The 1920s and '30s were an interesting and complicated time in Ukrainian Orthodox religious history both in Ukraine and in North America. Although a Ukrainian Orthodox Church in the US and Canada had been organized in 1919 under the spiritual leadership of Metropolitan Germanos of the Antiochian Orthodox Church, they remained without an ethnically Ukrainian leader until the arrival of Archbishop (later Metropolitan) Ioann (Teodorovych) from Ukraine in 1924. However, qualms about the irregular consecration of his consecrating bishop Metropolitan Vasyl' (Lypkivskyi) as well as other political and cultural forces caused priests and entire parishes to switch back and forth between Abp. Ioann's eparchy, the "canonical" Ukrainian Orthodox Church in America led by Bishop Joseph (Zhuk), as well as the Russian Orthodox and Carpatho-Rusyn churches.

The Center archives already had some materials from this turbulent period, including the personal papers of Abp. Ioann, Fr. Dmytro Lyshchysyn, and Fr. Gregory Chomicky, but the bulk of the administrative records of Abp. Ioann's eparchy were believed to be either lost or destroyed.
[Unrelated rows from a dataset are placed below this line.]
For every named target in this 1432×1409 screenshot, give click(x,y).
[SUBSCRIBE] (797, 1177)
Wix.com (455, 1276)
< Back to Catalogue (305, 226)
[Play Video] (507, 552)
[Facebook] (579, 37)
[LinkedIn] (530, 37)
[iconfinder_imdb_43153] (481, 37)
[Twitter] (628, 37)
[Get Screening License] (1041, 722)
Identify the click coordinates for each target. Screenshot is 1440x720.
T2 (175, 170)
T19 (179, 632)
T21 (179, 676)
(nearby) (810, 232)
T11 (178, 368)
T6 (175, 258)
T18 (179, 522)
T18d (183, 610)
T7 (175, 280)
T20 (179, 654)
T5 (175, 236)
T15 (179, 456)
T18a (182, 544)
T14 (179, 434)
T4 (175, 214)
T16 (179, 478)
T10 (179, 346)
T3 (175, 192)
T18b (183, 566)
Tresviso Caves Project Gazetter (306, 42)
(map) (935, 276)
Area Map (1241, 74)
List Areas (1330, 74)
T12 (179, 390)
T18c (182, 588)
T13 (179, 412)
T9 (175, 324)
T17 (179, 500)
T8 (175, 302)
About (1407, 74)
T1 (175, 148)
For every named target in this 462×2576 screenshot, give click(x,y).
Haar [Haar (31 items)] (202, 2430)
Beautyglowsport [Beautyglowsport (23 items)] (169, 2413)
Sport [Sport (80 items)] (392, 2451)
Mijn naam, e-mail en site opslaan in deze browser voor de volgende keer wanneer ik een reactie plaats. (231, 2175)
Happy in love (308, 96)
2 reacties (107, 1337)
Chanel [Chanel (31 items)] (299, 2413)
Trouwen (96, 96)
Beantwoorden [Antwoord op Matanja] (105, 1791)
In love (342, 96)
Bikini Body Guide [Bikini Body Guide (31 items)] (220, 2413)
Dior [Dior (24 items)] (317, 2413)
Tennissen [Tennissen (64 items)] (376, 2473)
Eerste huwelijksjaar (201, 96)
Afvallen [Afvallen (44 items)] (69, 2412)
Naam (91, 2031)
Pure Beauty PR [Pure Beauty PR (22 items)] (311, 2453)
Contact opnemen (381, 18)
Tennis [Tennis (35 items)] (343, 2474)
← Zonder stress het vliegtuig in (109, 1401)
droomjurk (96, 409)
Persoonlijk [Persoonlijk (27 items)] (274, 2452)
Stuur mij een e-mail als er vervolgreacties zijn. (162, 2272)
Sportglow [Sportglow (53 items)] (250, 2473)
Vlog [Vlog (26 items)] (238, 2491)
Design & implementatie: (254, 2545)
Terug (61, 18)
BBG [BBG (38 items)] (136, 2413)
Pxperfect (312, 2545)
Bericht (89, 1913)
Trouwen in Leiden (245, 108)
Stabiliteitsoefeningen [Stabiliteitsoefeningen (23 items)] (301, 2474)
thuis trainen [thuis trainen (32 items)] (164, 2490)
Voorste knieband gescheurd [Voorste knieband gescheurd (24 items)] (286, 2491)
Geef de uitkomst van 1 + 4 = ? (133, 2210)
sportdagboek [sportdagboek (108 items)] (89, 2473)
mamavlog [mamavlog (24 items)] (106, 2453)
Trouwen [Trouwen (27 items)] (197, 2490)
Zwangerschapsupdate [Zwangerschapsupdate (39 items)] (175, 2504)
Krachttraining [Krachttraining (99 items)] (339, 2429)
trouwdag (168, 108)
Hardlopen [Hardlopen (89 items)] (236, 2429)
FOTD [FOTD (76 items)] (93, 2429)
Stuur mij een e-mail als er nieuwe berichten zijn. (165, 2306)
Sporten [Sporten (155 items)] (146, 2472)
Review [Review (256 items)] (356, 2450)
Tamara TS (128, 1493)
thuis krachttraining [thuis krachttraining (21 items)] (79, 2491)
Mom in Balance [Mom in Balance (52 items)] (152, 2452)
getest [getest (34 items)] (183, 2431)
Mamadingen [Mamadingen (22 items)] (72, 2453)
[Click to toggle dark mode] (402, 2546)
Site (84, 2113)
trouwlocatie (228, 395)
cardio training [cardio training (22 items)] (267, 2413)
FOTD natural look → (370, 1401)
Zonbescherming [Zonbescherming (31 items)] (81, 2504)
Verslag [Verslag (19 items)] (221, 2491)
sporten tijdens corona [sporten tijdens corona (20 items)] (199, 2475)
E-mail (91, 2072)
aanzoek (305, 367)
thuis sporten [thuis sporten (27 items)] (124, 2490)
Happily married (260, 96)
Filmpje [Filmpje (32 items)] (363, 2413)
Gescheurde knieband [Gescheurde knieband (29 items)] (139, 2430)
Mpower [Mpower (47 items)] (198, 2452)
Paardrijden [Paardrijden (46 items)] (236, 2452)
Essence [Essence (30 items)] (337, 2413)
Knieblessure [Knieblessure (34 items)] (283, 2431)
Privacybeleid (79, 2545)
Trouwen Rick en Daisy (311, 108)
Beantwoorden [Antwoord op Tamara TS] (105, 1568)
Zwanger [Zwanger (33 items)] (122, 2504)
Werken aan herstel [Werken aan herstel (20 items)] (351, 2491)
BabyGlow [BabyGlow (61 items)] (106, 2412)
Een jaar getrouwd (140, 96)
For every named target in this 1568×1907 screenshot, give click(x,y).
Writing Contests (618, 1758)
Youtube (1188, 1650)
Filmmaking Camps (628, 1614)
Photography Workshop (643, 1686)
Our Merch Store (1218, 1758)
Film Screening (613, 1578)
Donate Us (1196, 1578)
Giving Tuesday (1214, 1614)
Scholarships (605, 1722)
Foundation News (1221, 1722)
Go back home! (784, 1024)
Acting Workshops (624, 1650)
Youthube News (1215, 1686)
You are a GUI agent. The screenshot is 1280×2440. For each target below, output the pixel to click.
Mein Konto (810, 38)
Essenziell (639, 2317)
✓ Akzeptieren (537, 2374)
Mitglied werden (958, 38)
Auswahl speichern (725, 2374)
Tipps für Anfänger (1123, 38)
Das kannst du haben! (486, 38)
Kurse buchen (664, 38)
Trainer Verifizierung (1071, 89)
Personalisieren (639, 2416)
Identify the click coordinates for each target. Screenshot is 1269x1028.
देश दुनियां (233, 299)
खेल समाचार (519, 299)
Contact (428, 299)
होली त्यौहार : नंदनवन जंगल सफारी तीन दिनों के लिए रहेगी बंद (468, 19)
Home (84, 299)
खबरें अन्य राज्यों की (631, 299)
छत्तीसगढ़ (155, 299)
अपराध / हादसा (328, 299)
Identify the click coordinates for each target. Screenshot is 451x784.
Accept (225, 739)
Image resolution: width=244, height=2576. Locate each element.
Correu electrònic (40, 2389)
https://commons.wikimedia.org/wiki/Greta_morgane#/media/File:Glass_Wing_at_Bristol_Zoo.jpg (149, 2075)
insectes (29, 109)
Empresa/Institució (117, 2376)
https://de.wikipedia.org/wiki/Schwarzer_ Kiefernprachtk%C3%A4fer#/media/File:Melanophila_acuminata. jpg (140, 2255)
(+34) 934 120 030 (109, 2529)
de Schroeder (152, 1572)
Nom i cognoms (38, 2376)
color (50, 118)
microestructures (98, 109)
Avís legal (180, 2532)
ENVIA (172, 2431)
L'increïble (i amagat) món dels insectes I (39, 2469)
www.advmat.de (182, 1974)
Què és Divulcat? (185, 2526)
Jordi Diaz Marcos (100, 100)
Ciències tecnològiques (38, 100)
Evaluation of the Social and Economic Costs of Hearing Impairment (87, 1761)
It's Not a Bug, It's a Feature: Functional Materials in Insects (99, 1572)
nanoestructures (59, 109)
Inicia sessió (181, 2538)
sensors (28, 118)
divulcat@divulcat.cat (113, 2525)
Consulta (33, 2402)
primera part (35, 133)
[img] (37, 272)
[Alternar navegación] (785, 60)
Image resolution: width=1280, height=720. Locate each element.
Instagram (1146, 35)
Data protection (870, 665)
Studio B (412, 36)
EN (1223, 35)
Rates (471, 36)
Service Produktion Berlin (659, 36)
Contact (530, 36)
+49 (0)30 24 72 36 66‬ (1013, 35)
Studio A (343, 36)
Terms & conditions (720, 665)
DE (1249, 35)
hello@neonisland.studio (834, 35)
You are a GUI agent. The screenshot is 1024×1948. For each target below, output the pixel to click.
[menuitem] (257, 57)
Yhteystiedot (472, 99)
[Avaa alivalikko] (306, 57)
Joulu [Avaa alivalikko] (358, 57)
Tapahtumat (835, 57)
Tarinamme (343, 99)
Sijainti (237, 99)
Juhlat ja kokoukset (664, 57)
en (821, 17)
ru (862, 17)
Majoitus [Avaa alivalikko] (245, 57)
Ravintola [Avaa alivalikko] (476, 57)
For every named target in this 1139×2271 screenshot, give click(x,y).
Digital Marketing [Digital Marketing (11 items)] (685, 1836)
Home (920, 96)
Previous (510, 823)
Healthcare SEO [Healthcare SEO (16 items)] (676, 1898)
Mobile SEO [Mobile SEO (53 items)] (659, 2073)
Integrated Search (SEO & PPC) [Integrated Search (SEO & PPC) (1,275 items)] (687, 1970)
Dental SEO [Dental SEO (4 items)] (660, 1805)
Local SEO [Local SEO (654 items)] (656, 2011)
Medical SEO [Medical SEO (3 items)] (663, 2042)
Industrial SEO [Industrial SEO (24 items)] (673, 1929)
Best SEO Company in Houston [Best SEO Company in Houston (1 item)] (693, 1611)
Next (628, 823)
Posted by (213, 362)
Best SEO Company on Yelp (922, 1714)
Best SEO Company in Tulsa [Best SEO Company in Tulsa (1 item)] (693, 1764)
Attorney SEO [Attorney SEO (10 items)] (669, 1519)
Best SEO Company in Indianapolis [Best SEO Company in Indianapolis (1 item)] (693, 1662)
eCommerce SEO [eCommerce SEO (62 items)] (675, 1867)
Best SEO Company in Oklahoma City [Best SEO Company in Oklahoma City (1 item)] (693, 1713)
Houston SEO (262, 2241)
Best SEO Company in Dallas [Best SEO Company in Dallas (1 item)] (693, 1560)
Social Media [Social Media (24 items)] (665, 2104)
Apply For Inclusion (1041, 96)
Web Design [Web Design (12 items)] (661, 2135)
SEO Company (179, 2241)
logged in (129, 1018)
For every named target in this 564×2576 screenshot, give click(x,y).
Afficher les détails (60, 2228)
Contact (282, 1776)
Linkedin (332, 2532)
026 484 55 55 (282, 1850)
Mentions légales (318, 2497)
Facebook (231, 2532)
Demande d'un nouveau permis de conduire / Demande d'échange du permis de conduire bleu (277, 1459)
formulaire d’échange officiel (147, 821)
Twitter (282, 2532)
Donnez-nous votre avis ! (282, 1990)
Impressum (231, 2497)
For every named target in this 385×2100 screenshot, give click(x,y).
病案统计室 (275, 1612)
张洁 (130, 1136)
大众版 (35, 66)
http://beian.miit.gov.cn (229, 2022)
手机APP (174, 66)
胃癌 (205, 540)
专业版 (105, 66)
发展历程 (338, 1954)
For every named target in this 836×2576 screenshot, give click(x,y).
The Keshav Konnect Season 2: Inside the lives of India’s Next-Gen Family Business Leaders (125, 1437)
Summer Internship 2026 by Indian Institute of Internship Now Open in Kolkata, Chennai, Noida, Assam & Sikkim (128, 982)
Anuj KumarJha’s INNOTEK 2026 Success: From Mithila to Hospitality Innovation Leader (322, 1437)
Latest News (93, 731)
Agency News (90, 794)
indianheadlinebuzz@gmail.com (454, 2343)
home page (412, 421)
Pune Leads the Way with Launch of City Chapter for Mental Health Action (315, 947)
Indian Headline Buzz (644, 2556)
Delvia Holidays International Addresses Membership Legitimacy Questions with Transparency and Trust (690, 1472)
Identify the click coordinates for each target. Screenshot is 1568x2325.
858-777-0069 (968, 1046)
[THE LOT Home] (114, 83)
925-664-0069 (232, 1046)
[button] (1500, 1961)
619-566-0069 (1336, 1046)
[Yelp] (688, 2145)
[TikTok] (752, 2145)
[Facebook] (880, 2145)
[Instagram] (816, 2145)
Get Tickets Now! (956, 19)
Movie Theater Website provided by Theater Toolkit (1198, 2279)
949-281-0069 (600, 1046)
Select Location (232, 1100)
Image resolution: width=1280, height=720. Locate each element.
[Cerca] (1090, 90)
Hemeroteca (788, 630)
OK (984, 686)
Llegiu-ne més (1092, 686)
On August 5th of 2013, this all changed. On that day, a box arrived from Ms. Luba Lewytzkyj in Minnesota containing correspondence and documents that turned out to be the records of the Archbishop's Chancery, as well as the records of Fr. Petro Bilon' in his capacity as Secretary of the Consistory. Ms. Lewytzkyj's father Rev. Volodymyr Lewytzkyj had been personal secretary to Metr. Ioann in the 1950s, and apparently these materials had been entrusted to him by the Metropolitan.

In addition to some historically weighty items, the collection includes more ephemeral articles such as US Treasury Department forms for the purchase of sacramental wine during Prohibition.

Thank you Ms. Lewytzkyj for hanging on to your father's papers, and for donating them to the Center!


I am glad that my tendency to hang on to things for years prevailed and that these archives patiently waited for 60 + years to be rediscovered. Reading these letters was like being a fly on the wall during our Church's early US history. I thank my father, BM Rev. Wolodymyr for safely harboring these historical documents until the day one of his children could find and return a small piece of history to our Church.